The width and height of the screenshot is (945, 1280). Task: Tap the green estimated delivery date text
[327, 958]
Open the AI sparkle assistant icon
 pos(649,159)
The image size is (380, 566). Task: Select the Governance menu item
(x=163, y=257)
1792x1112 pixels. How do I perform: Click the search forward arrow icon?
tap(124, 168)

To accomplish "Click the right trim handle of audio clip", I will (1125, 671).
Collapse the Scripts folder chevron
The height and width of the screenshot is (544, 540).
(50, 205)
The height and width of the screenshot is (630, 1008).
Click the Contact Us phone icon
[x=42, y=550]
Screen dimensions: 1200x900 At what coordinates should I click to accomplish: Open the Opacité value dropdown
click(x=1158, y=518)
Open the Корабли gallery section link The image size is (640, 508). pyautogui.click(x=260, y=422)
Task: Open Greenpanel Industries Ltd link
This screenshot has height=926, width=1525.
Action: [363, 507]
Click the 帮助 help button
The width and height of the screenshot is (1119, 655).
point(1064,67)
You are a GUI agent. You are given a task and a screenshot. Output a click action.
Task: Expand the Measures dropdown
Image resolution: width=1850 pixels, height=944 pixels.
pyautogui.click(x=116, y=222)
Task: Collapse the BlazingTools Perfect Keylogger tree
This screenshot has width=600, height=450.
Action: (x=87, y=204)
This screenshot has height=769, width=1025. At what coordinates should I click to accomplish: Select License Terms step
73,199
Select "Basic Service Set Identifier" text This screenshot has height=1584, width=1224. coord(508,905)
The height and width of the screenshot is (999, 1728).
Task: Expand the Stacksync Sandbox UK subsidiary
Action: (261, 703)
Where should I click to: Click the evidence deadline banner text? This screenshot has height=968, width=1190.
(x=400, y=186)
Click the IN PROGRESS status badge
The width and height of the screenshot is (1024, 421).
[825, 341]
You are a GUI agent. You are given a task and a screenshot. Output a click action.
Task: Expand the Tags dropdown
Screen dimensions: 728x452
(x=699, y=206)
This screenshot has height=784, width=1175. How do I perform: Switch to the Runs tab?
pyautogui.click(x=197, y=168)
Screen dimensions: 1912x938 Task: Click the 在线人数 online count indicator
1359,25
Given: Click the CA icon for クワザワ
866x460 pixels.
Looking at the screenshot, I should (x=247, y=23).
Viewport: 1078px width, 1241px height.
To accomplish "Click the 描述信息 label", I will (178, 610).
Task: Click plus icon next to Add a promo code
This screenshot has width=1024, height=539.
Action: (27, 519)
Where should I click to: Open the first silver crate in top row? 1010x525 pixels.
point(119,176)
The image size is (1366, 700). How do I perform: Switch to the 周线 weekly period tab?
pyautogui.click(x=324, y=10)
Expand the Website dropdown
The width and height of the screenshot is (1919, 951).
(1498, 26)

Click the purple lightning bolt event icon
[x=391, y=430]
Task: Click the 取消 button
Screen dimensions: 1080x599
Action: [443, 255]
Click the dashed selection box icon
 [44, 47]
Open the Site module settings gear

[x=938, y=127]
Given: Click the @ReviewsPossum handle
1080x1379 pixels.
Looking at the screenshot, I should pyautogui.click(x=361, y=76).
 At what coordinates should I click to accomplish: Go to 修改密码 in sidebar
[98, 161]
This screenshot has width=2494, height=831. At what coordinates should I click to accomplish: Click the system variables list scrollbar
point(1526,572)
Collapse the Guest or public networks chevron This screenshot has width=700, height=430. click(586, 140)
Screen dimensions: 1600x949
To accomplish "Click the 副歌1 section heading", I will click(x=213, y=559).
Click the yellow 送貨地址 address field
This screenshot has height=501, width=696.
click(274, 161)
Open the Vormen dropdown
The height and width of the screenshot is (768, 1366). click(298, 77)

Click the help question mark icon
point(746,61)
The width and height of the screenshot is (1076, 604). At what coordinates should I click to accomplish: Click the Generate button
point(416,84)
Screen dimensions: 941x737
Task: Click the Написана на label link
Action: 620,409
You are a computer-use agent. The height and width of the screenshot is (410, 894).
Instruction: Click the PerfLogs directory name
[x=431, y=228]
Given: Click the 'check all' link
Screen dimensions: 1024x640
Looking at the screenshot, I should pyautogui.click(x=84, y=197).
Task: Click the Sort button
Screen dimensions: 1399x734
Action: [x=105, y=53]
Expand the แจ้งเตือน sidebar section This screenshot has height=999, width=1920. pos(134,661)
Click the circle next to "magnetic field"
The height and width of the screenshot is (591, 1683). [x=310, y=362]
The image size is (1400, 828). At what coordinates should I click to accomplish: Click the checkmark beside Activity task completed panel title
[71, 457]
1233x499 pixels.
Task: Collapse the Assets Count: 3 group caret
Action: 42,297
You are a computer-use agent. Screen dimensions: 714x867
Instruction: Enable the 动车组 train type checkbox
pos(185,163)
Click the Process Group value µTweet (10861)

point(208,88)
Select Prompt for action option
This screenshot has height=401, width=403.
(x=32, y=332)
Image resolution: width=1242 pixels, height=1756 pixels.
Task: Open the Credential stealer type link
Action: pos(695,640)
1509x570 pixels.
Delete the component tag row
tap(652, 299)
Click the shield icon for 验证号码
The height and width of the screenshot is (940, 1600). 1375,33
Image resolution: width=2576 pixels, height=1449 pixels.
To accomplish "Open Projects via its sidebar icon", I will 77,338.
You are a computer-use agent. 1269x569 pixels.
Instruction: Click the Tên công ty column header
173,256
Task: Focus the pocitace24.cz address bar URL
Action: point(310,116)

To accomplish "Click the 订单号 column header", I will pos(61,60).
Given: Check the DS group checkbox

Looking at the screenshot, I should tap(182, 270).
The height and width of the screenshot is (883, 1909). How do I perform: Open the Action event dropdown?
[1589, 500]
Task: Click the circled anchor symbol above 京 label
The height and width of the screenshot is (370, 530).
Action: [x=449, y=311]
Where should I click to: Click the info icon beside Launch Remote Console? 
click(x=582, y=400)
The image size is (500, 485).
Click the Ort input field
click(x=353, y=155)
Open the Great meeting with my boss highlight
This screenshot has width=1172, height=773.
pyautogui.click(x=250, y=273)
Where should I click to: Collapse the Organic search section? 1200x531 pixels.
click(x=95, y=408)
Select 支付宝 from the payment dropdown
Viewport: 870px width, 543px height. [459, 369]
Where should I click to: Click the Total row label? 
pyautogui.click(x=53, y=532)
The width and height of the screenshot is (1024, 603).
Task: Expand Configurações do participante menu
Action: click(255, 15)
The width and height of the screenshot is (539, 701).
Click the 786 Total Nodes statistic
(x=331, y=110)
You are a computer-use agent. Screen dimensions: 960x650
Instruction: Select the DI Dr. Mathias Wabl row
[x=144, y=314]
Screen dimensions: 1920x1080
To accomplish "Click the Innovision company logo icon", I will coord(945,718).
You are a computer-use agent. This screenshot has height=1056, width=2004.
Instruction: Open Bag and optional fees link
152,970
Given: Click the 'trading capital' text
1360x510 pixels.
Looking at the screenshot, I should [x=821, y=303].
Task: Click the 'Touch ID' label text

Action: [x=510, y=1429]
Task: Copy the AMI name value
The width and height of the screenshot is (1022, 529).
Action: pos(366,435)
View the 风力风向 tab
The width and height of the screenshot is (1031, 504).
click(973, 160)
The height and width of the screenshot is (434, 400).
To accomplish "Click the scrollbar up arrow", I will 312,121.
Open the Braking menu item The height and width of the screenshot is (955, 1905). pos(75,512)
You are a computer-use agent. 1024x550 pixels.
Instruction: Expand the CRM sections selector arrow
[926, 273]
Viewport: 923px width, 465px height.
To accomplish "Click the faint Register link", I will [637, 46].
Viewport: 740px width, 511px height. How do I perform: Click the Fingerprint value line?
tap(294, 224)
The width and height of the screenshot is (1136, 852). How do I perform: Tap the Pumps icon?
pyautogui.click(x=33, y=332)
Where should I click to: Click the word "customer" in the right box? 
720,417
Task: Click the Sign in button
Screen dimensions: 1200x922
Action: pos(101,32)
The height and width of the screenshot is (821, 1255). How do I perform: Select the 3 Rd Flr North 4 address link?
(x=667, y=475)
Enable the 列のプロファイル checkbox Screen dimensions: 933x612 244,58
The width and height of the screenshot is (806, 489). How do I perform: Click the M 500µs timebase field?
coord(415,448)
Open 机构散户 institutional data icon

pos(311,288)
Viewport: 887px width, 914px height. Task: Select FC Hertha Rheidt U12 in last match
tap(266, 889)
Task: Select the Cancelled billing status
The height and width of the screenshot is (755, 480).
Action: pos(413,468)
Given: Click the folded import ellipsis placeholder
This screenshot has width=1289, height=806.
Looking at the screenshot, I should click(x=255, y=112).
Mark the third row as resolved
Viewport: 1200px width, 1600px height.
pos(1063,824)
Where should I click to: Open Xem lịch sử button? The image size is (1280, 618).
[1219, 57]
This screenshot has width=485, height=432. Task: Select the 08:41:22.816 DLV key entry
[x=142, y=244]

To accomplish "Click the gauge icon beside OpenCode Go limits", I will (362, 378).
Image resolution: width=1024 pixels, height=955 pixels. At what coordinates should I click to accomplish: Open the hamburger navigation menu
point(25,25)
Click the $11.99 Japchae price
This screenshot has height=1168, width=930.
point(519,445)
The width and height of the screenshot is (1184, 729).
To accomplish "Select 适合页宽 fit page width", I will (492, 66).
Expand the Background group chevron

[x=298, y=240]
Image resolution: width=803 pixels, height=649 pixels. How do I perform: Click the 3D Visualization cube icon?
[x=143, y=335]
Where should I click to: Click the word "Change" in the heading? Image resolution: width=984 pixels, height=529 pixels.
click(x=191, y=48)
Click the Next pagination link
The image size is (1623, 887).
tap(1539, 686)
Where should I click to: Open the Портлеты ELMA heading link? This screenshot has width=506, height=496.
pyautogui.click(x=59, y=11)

▶ **PROBLEM REQUIREMENTS**: The answer must consist of each line in the entries above that includes "computer".

▶ **ANSWER BOX**:
You are a computer-use agent. The height and width of the screenshot is (410, 894).
You are a computer-use agent. Screen dimensions: 714x867
You are a computer-use agent. 1269x569 pixels.
You are a computer-use agent. Screen dimensions: 960x650
You are a computer-use agent. This screenshot has height=1056, width=2004.
You are a computer-use agent. 1024x550 pixels.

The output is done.